C++ maybe should have been link compatible with C but it dragged in the whole edifice. Other OOP languages were smarter.
- C++ errors arising out of templates or certain other STL areas produce messages which are 2K+ each. It takes time to see what the hell when wrong. C++ often confuses you with the details. I hope GO generics does NOT do that.
- Making code allocator aware and capable i.e. to make things behave properly for performance, memory testing when everything should use a non-default allocator, debugging, and so on is real effort. Memory errors are not that easy to track down in C++ for something that appears to care about safety.
- C++ language complexity drifts into design complexity immediately.
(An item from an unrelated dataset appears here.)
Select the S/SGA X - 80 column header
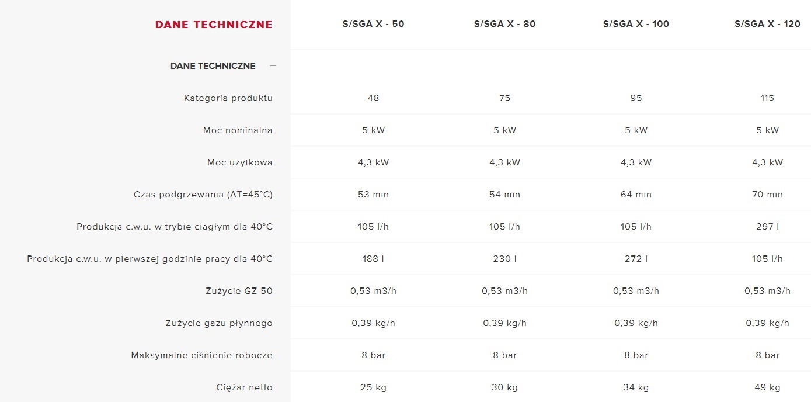Screen dimensions: 811x402 [x=505, y=24]
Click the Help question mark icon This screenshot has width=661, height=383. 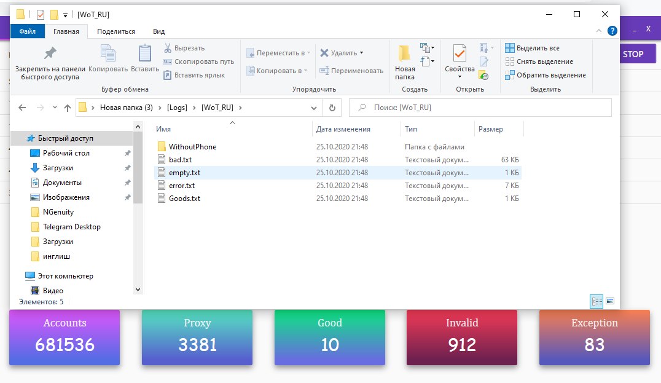pyautogui.click(x=612, y=31)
If you're <5yrs in C++ you can't really attack a serious project without having Meyer's C++ books side by side.
- A lot of what makes a C++ class or method "good" i.e. narrow contract, assertion checking, unit testing comes, if it comes at all, from the organization's engineering culture not from C++ itself. In other languages it's more baked into the language.
Of course GO avoids many of these problems by design to say nothing of quick build times. But GO built on 20 years of industrial experience while others created it along the way.
Other OOP languages may be better, but sorry the die has been cast. Ditching C/C++ for something better will still likely need a back door to C because there's too much of it to drop it entirely. Those working close to the kernel will need a C backdoor as well.